**What is asked**
[1] In the Dustin Pedroia profile, what kind of business did his parents own?
[2] Write the next part of the Dustin Pedroia profile, picking up after its final sentence.

**Quoted text**
□ □ □ □

If there’s such a thing as a gym rat in baseball, then Dustin Pedroia is the game's new poster boy. The 2008 AL MVP is a feisty, trash-talking pit bull who will grind himself into dust if that’s what it takes to gain an edge. A small man with a big personality—and an equally big swing—Dustin can be hard to take, especially if you're rooting against him. But then again, it’s hard to keep from smiling once you’ve spent some time around him. As a teammate, there are few better. From the day Dustin picked up a baseball bat and took his first mighty cut, all he’s thought about is winning. This is his story…


Dustin Luis Pedroia was born on August 17, 1983 in Woodland, California. (Click here for today's sports birthdays.) His parents, Guy and Debbie, owned a tire shop in town. They provided for Dustin and his older brother, Brett. The family typically logged 15-hour days in the store, so a strong work ethic was ingrained in Dustin from an early age. His job was to sweep out the warehouse behind the store.

Woodland—an agricultural town of about 50,000—is located about a half-hour north of Sacramento. It is known for its tomatoes, and for being the birthplace of Charles Schwab. For Dustin, it was a land of second basemen he could emulate. Steve Sax was from Sacramento, So was Fernando Vina. He borrowed a little from both.

Dustin followed Brett into baseball. The older Pedroia was a catcher who led the way through youth ball, high school and ultimately to college. Brett’s career ended when he snapped his ankle sliding in a Juco game.

Beginning in Little League, Dustin was always the best player on the field, and almost always the smallest. He pitched and played shortstop. Brett’s high school teammates still remember the tough little kid who always found a way to join them on the practice field.

Dustin’s swing was a self-taught home run hack. He almost looked comical taking huge upper cuts and practically corkscrewing himself into the ground. Yet somehow, he made solid contact and sent balls screaming all over the outfield. Those who knew Dustin in Little League swear his swing hasn’t changed.

Part of Dustin's development was tied to his favorite big leaguer, none other than Barry Bonds. The slugger signed with the San Francisco Giants before the 1993 season. Dustin's approach at the plate was reminiscent of Bonds's power and patience.

Dustin’s athletic talents were not limited to baseball. He was also a good quarterback. After enrolling at Woodland High School in 2001, Dustin won the starting job on the freshman team. His football career ended that fall when future NFL star Lance Briggs broke his ankle during a game.

Dustin recovered in time to make the Woodland High varsity baseball team. He was an instant favorite of coach Rob Rinaldi. As a sophomore, Dustin earned his first of three All-Delta League honors. As a senior, Dustin batted .455 and was named the top player in the league. Normally, these credentials would have generated some interest among college and pro talent evaluators. Dustin, however, was still a wisp of a boy.

□ □ □ □

**Extracted data**
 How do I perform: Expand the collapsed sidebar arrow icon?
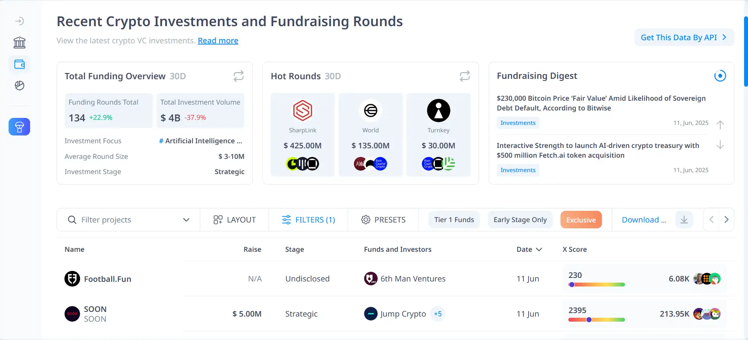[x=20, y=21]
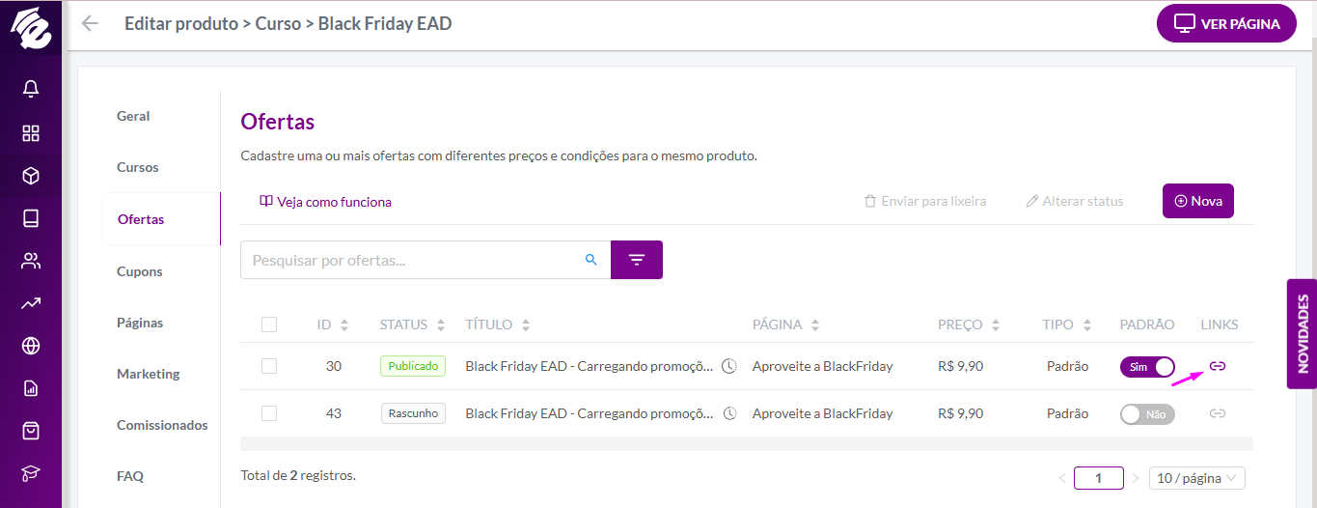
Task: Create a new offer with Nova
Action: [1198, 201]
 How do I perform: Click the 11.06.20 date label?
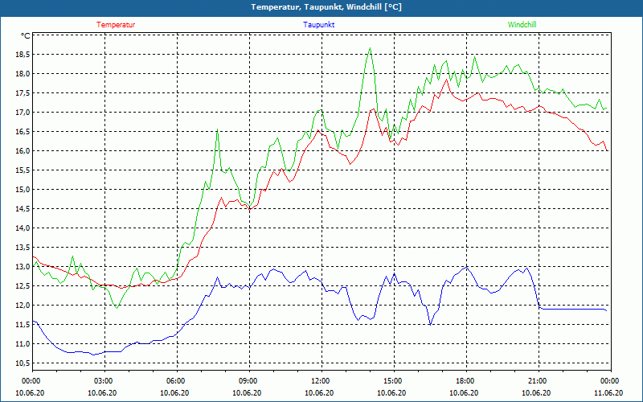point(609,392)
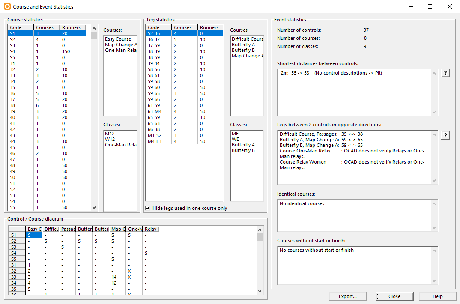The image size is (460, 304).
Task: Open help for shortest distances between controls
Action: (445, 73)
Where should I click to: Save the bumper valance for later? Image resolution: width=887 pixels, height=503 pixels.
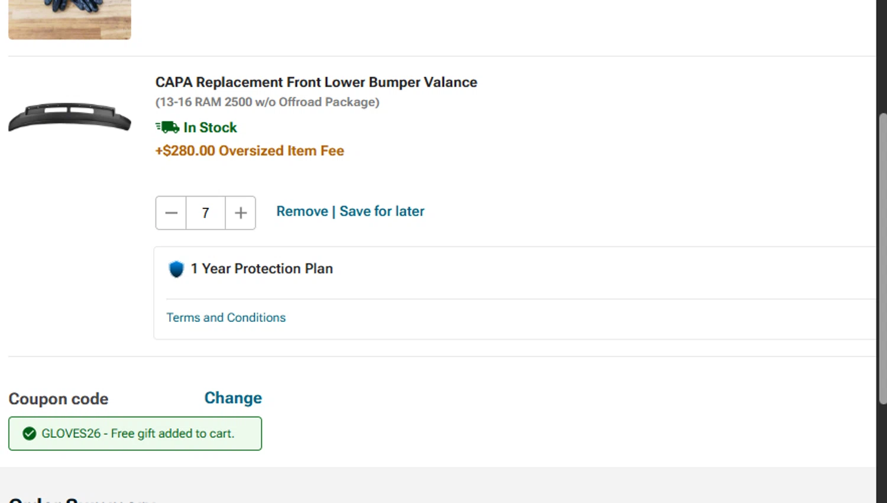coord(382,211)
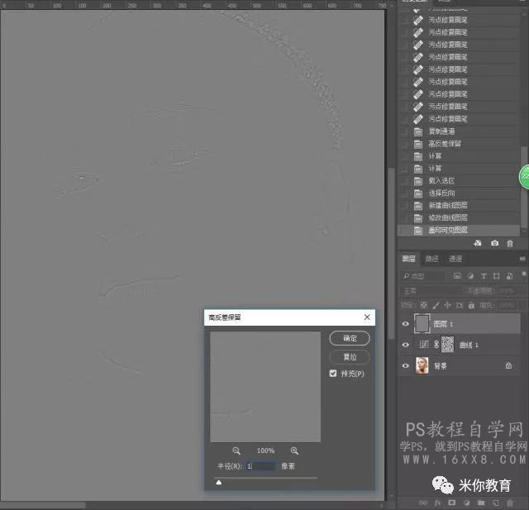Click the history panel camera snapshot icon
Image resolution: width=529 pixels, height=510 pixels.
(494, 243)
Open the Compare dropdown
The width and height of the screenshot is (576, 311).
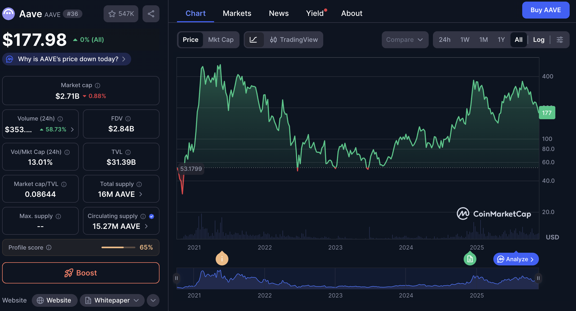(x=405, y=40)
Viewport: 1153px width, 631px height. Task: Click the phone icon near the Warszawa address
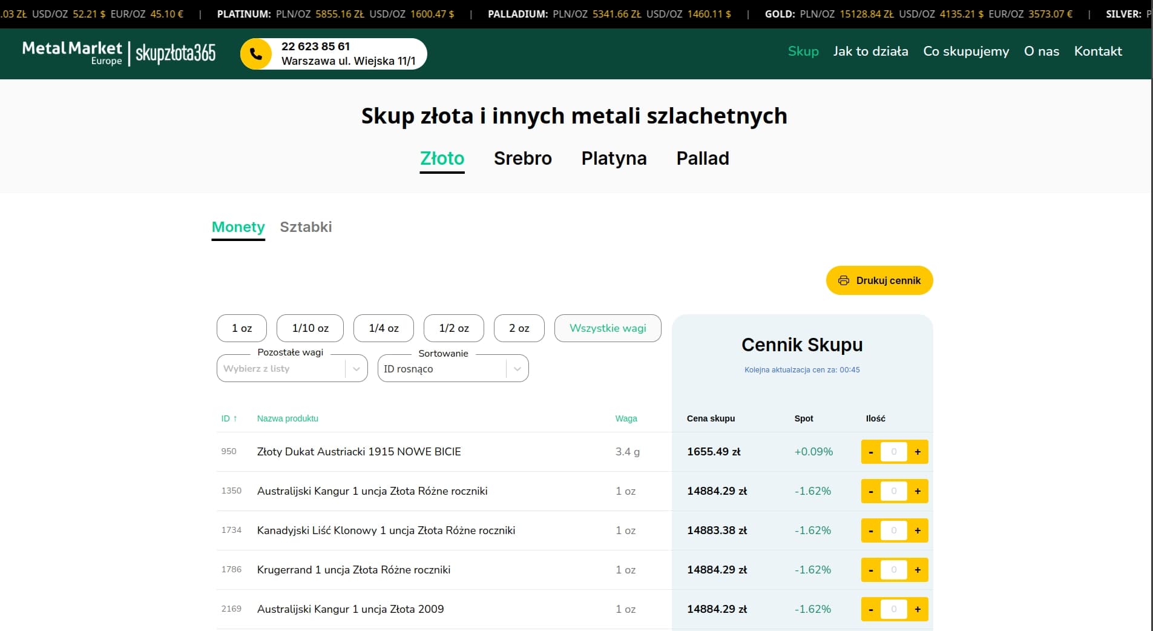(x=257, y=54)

□ □ □ □

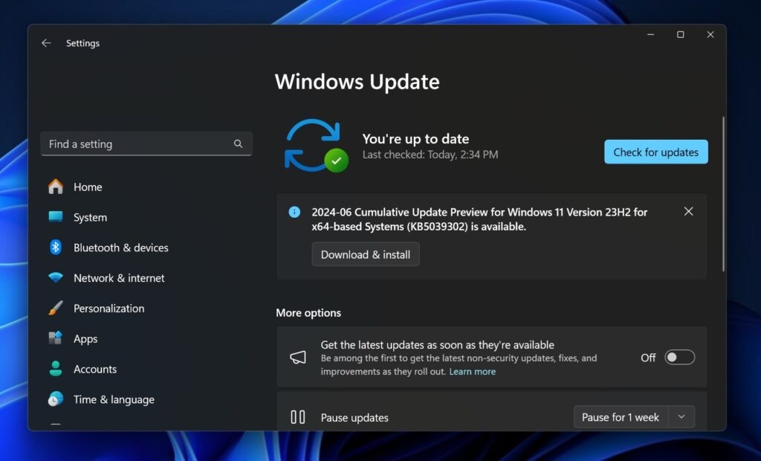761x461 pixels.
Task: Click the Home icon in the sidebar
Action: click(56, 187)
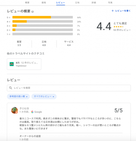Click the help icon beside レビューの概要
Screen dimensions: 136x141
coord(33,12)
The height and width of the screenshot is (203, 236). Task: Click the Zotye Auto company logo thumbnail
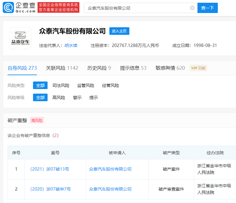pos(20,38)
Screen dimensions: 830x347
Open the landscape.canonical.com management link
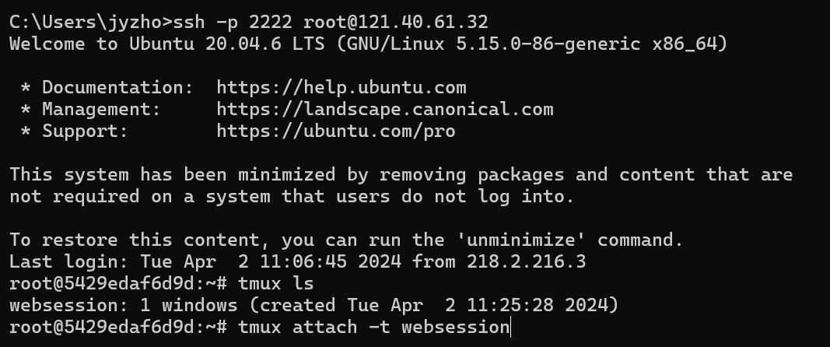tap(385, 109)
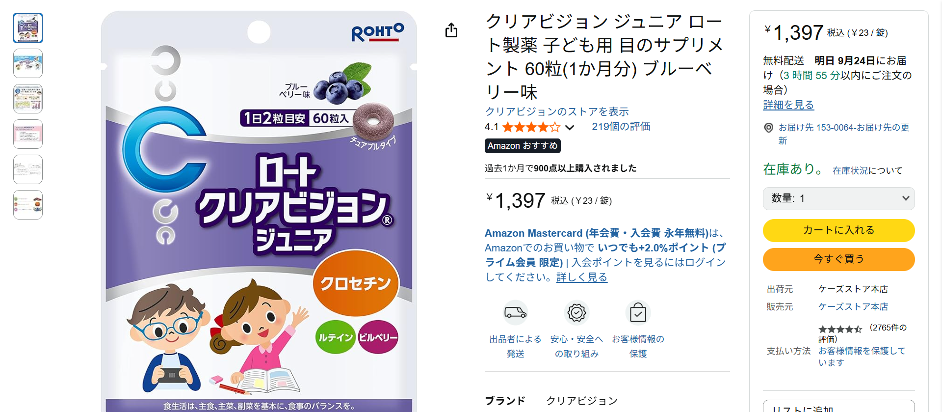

□ □ □ □

**Results of the exercise**
[1] A tire shop in Woodland, California.

[2]
Because of his diminutive size—he was 5–2 and 140 pounds as a senior—Dustin was ignored by most scouts. Then came the Area Code Games, an annual baseball tournament among All-Star teams representing California’s various area codes. He murdered the ball all tournament long.


Suddenly, Dustin was getting real offers from real baseball programs. When given the chance to play at prestigious Arizona State, he signed on the dotted line. Dustin joined a squad coached by Pat Murphy that starred Andre Ethier and Jeremy West. He endeared himself to Murphy by showing up at his first practice, flexing his muscles, and asking, “What do you think of these guns?"

Actually, Murphy thought quite a bit of them. Dustin beat out sophomore Ian Kinsler as the team's starting shortstop, prompting Kinsler to transfer out of Arizona State. Murphy cringed at Dustin ’s swing, but offered only one piece of advice—never make an out to centerfield. Dustin listened and focused on hitting the ball up the alleys and down the lines.

Dustin’s freshman year in 2002 erased any doubt that he wasn't a big-time ballplayer. He batted .347 with 45 RBIs, and was voted second-team All-Pac 10. The only freshman middle infielder who outhit him was Stephen Drew. The Sun Devils went 37–21, finishing third in the conference. They lost to Houston in the NCAA Regionals.

By any measure, Dustin’ first year in college was remarkable. But that was nothing compared to what he did after the season. Dustin stunned Murphy by giving back his scholarship. A Juco pitcher named Ben Thurmond was ready to transfer, and Dustin wanted the Sun Devils to grab him. There were no more scholarships available, so Dustin gave up his. He and Thurmond had played together on a US junior team. Dustin’s parents were making enough to afford the tuition, but Thurmond’s parents were not.




Barry Bonds, 1993 Upper Deck


The Sun Devils had a spectacular season in 2003, winning 54 times against only 14 losses. They finished second in the Pac 10 to Stanford, and ultimately lost to Chad Cordero and Cal State Fullerton in the NCAA Regionals. Dustin finished second in the conference with a .404 average and led the league with 120 hits, 83 runs and 34 doubles. His buddy Thurmond went undefeated and posted a 2.73 ERA. After the season, Dustin was named the Pac 10 co-Player of the Year and second-team All-American behind LSU’s Aaron Hill. Arizona State finished the year ranked #7 in the nation.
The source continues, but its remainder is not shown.